3.1. Sample Characteristics

Of the 149 participants (Mage 9.91 ± 0.30 years), 122 (82%) returned valid accelerometer profiles (Table 1). No significant differences in measures were observed between 27 excluded participants and the final sample of 122 participants. For the final sample (n = 122), only height was deemed significantly different between the six schools (F(5,121) = 3.90, p = 0.003; Table 1) and there was a higher proportion of girls within the sample compared to boys.

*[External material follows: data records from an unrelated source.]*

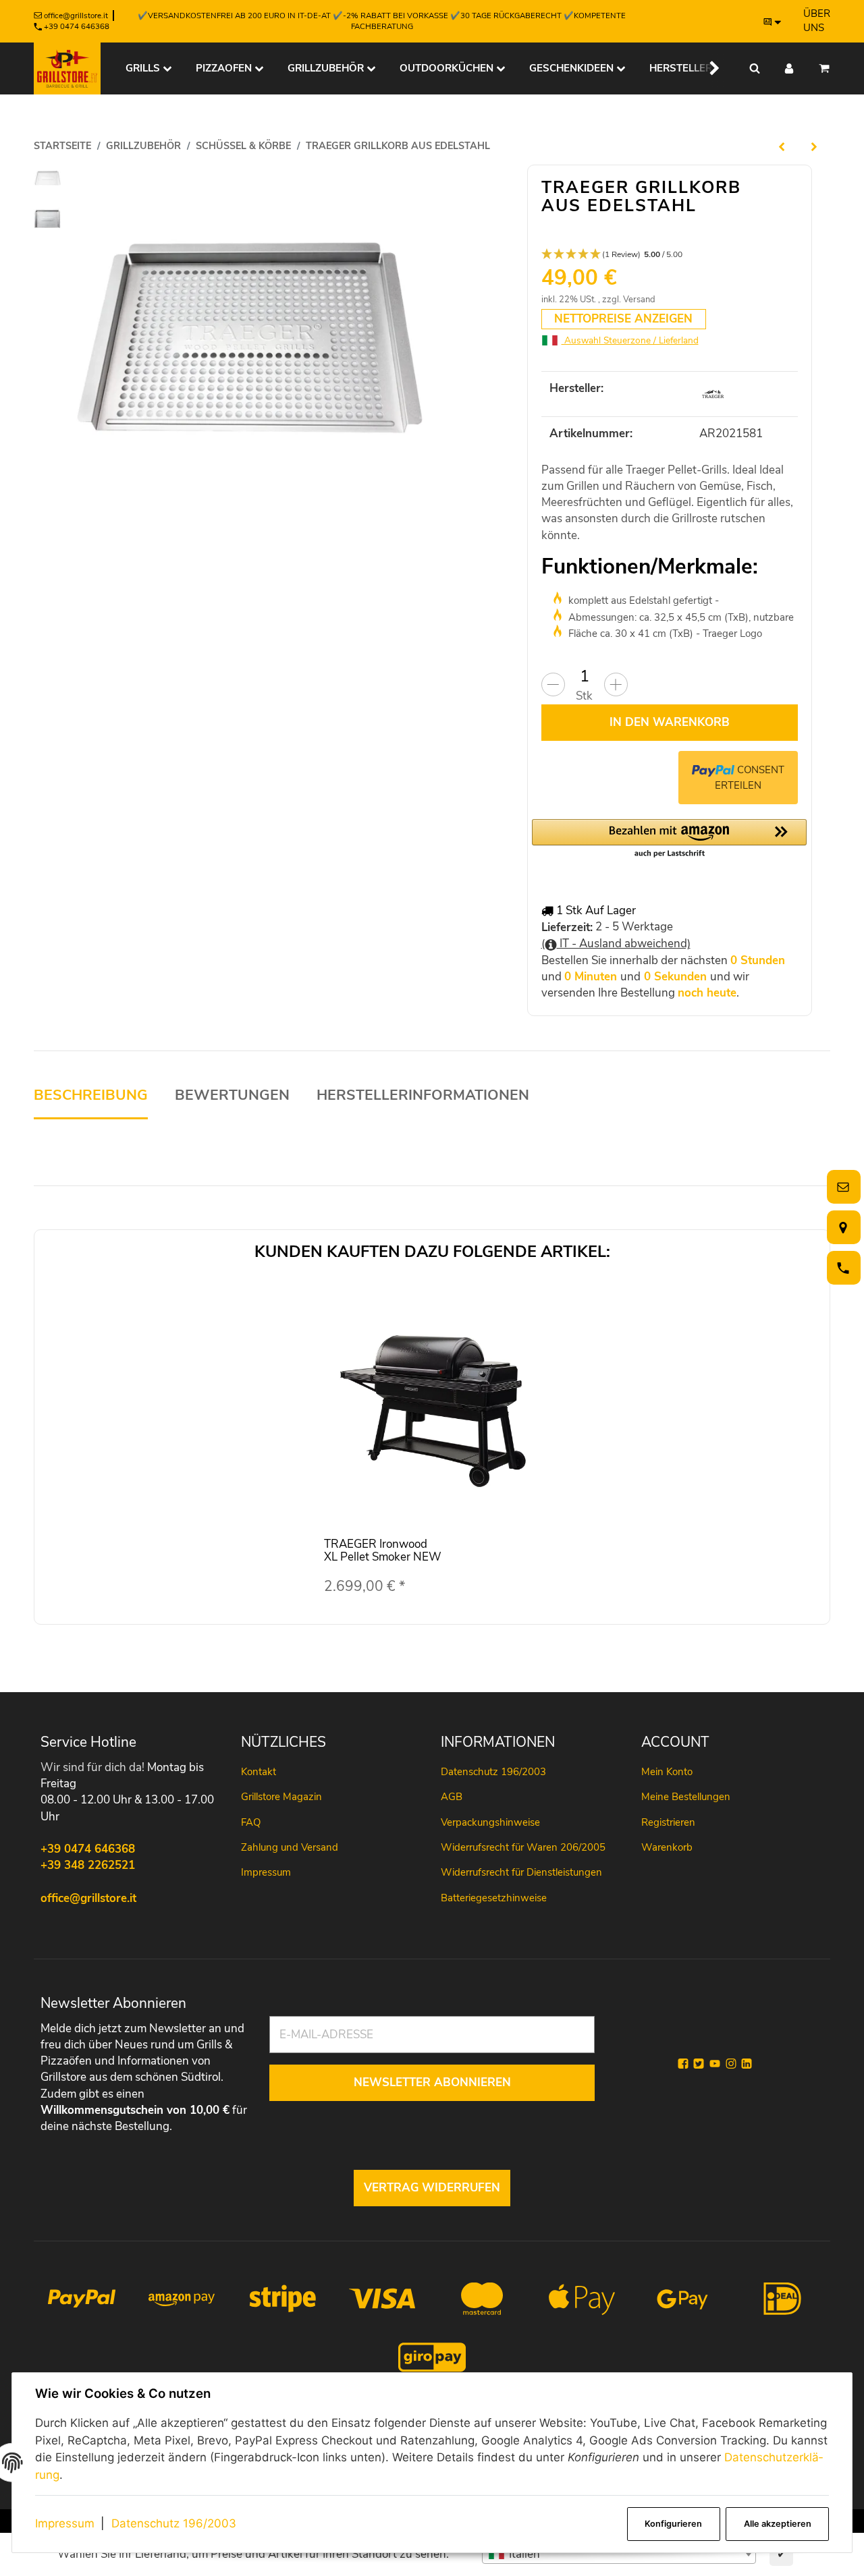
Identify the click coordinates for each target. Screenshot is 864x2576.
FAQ (251, 1822)
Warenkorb (667, 1847)
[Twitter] (698, 2064)
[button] (706, 68)
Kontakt (258, 1772)
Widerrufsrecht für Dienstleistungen (521, 1872)
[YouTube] (714, 2064)
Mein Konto (667, 1772)
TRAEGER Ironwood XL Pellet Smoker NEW (382, 1550)
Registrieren (668, 1822)
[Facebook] (683, 2064)
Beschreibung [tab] (91, 1095)
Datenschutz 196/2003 (173, 2523)
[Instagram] (731, 2064)
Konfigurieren (673, 2524)
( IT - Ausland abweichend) (616, 943)
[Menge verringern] (553, 684)
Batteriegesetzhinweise (494, 1898)
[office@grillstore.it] (841, 1187)
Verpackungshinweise (490, 1822)
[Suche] (755, 68)
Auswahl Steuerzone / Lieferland (630, 340)
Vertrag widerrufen (432, 2187)
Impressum (64, 2523)
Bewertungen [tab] (232, 1095)
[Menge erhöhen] (616, 684)
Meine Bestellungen (685, 1796)
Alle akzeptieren (777, 2524)
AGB (451, 1796)
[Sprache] (773, 21)
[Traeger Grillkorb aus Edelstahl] (248, 339)
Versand (639, 299)
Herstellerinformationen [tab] (423, 1095)
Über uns (816, 20)
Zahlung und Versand (289, 1847)
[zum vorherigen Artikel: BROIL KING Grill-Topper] (781, 146)
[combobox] (619, 2554)
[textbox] (619, 2554)
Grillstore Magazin (281, 1796)
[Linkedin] (746, 2064)
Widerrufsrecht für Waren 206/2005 (523, 1847)
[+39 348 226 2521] (841, 1268)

3.2. Average Weekday and In-School MVPA Accumulation

On average, pupils accumulated 44.90 ± 17.04 min of MVPA per day. This resulted in 17.2% of pupils achieving 60 min of MVPA per day. While this varied greatly between schools (range 38.33 to 49.65) the differences were not significant (MVPA (F(1,121) = 1.81, p = 0.116). The average duration of time spent in school was 378 min, ranging from 368 to 390 min. Pupils accumulated 18.33 ± 8.34 min of MVPA during school hours (school range 12.73 ± 4.89 to 22.18 min). Overall, 9.8% of pupils accumulated >30 min of in-school MVPA per day, ranging from 0% to 23.8% across schools (Figure 1). Across schools, sixty-five percent of pupils accumulated <20 min of in-school MVPA each day (range 43% to 94%), and 12.3% accumulated less than 10 min.

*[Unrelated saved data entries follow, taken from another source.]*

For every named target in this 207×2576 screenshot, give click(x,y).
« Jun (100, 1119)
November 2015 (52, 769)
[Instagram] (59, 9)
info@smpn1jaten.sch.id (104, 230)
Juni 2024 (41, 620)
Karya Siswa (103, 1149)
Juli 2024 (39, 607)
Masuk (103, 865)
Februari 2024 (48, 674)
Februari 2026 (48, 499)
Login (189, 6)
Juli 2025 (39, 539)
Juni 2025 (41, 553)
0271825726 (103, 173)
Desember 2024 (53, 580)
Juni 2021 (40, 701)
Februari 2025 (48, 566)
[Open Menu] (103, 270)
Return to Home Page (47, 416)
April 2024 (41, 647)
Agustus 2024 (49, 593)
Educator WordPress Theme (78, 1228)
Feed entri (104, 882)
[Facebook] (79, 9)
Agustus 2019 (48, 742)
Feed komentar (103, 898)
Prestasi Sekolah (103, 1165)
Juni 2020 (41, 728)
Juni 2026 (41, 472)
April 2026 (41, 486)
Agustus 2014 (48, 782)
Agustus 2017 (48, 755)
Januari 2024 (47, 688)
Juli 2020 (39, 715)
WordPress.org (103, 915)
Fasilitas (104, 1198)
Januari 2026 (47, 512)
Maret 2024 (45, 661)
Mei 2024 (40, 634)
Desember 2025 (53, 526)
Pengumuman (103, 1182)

3.3. Segmented In-School MVPA Profiles

Average total lesson duration was 312.5 min (range 305–325 min), of which, pupils spent 7.81 (±4.05) min in MVPA (Table 2). One-way ANOVA and post hoc analyses revealed great variability between schools (3.71 min to 10.94 min (F(1,121) = 14.72, p <0.0005). Similarly, during break time (range 15–20 min), pupils accumulated 2.53 (±0.24) min of MVPA (15% in MVPA). One-way ANOVA and post hoc analyses revealed significant variability between schools (F(1,121)= 7.38, p < 0.0005). During lunchtimes (range 45–60 min), mean MVPA was 8.00 (±4.57) min (16% in MVPA). Again, one way ANOVA and post hoc analyses revealed large variability between schools (F(1,121)= 4.06, p = 0.002).
A greater proportion of variance was explained at the school-level for lesson time (ICC = 32.12) compared to break (ICC = 0.00), and lunch (ICC = 7.92) (Table 2). No individual- or school-level correlates predicted MVPA accumulation during lesson time. At break and lunchtime, gender and maturity offset predicted MVPA accumulation with gender-level effects at least two times greater than any other effect. Segment length was the only school-level correlate to predict an increase in MVPA at break.

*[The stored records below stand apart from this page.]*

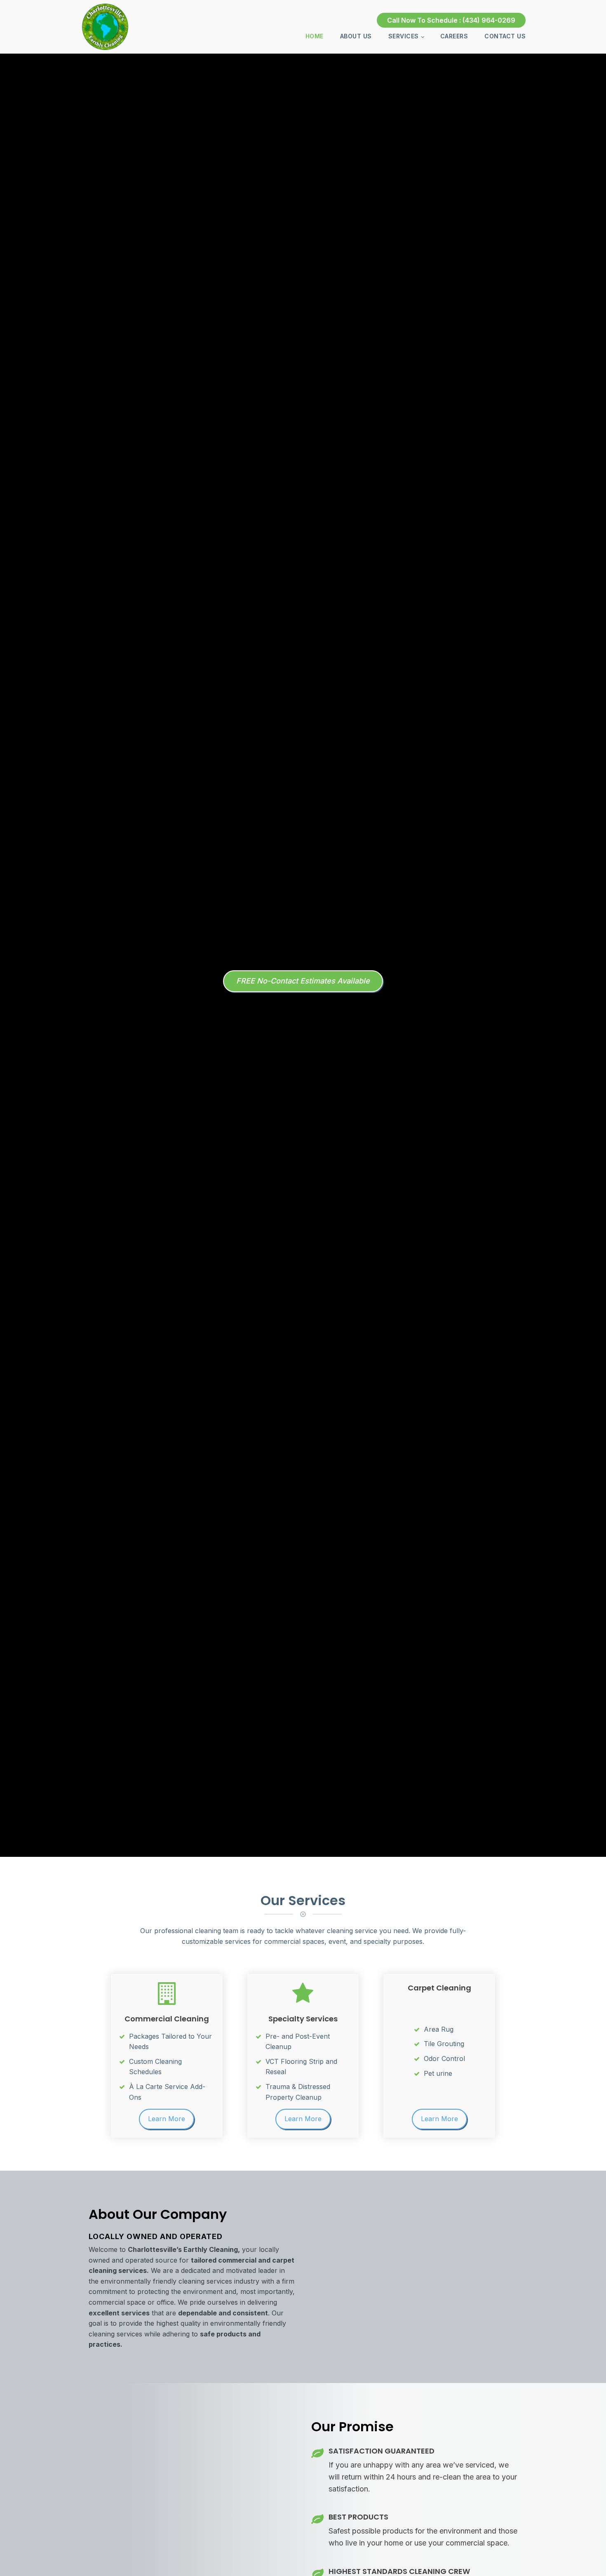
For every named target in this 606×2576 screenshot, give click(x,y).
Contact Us (505, 36)
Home (314, 36)
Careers (454, 36)
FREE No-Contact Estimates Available (303, 980)
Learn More (166, 2119)
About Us (356, 36)
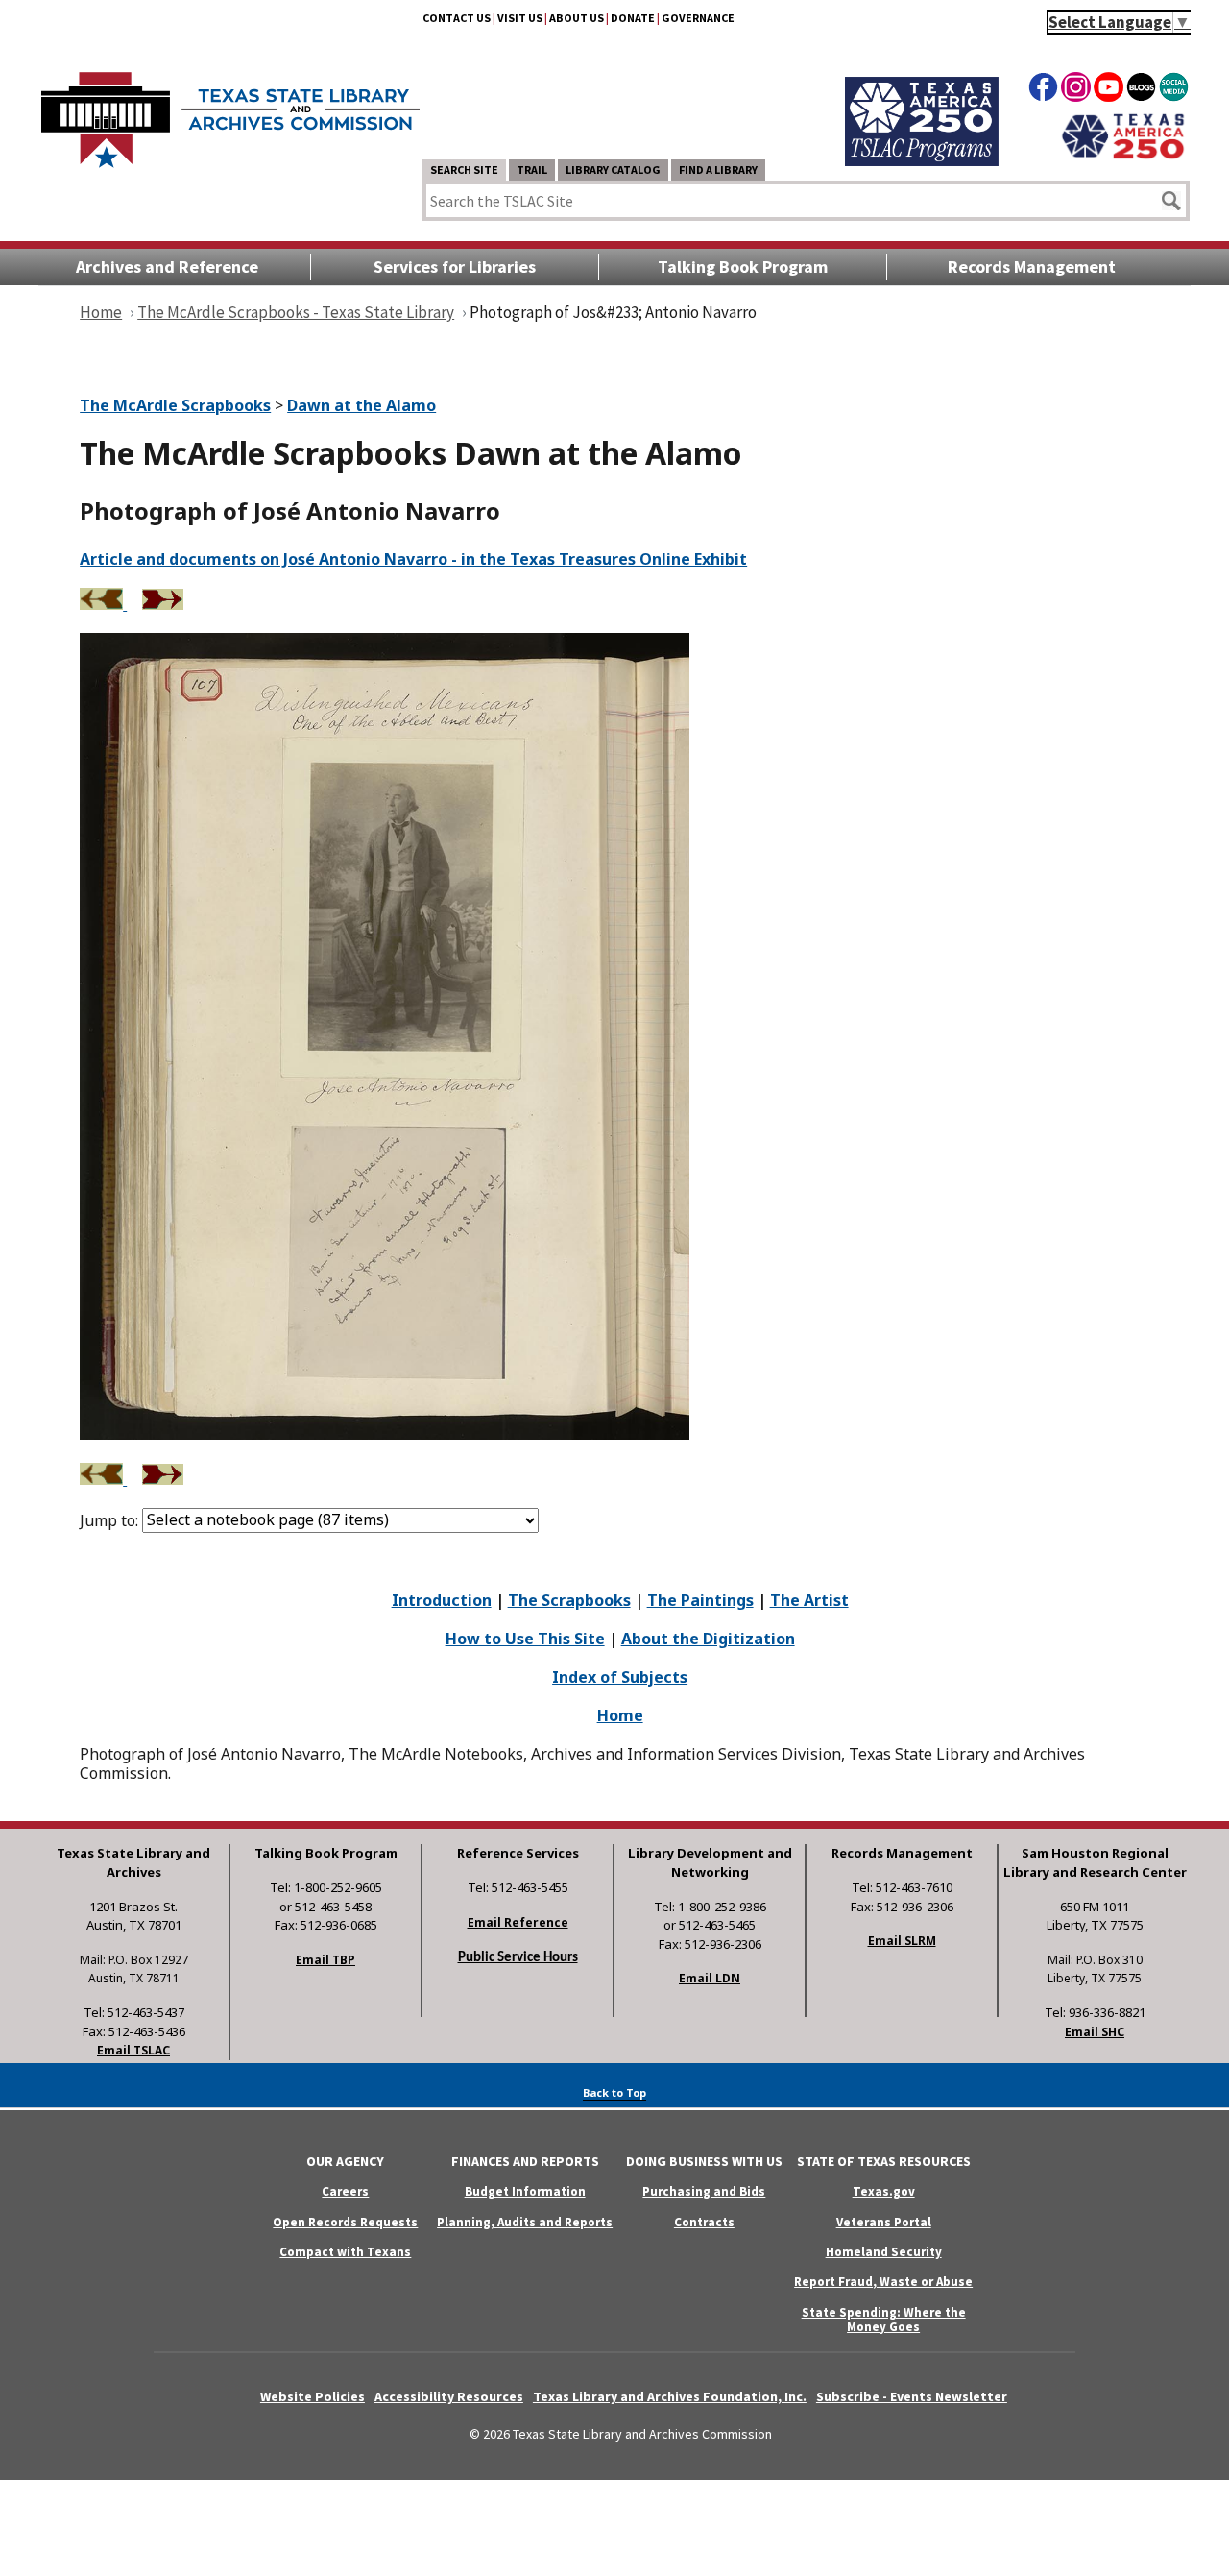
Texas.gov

3.4. Individual Lesson MVPA Profiles

All lessons were relatively inactive, with only 2%, 2% and 4% of the available time spent in MVPA in lessons one, two and three, respectively. Pupils accumulated significantly more minutes of MVPA in lesson three (4.65 ± 2.86, p < 0.0005; range 1.90 ± 0.95 to 7.62 ± 2.54 min) compared to lessons one (1.75 ± 1.56; range 0.58 ± 4.33 to 2.71 ± 2.08 min) and two (1.41 ± 0.93; range 1.01 ± 0.59 to 2.64 ± 0.82 min). A greater proportion of variance existed at the school level during lesson three (ICC = 49.81) compared to lesson one (ICC = 9.18) and two (ICC = 9.38; Table 3). Segment length predicted time spent in MVPA during lessons one and two, but not lesson three. For every additional minute spent in lessons one and two, 0.04 min and 0.03 min of MVPA were accumulated, respectively, this effect was small. No individual level correlates predicted time spent in MVPA within any lesson.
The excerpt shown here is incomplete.